◆ **Problem statement**: Write out only the tail of the records, beginning at the line containing "This screenshot has height=216, width=460." and including the last line, exactly as written.

[Records drawn from a dataset]
______

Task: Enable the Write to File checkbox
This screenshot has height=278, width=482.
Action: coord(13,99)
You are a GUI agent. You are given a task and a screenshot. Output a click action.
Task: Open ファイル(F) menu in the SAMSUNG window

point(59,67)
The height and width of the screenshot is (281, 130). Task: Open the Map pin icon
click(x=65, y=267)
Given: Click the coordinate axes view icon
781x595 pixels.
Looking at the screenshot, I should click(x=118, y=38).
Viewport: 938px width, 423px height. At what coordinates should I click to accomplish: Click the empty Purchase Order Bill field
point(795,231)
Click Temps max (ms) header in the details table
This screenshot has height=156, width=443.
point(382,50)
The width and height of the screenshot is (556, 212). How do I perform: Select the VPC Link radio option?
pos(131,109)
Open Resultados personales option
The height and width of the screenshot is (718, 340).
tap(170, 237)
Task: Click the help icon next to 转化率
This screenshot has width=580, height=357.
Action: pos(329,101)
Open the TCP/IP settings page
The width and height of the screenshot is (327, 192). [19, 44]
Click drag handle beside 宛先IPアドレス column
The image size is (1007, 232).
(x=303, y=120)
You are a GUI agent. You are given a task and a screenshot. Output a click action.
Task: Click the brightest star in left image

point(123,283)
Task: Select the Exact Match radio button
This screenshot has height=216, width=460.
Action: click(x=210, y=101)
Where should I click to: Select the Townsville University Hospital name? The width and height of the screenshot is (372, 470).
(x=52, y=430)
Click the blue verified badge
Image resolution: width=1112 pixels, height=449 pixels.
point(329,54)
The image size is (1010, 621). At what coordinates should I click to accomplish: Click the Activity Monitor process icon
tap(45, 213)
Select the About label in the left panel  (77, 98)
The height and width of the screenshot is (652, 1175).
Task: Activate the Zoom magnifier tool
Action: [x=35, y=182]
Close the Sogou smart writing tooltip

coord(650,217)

______

◆ **Response to the exercise**:
This screenshot has height=216, width=460.
Action: click(x=210, y=101)
Where should I click to: Select the Townsville University Hospital name? The width and height of the screenshot is (372, 470).
(x=52, y=430)
Click the blue verified badge
Image resolution: width=1112 pixels, height=449 pixels.
point(329,54)
The image size is (1010, 621). At what coordinates should I click to accomplish: Click the Activity Monitor process icon
tap(45, 213)
Select the About label in the left panel  (77, 98)
The height and width of the screenshot is (652, 1175).
Task: Activate the Zoom magnifier tool
Action: [x=35, y=182]
Close the Sogou smart writing tooltip

coord(650,217)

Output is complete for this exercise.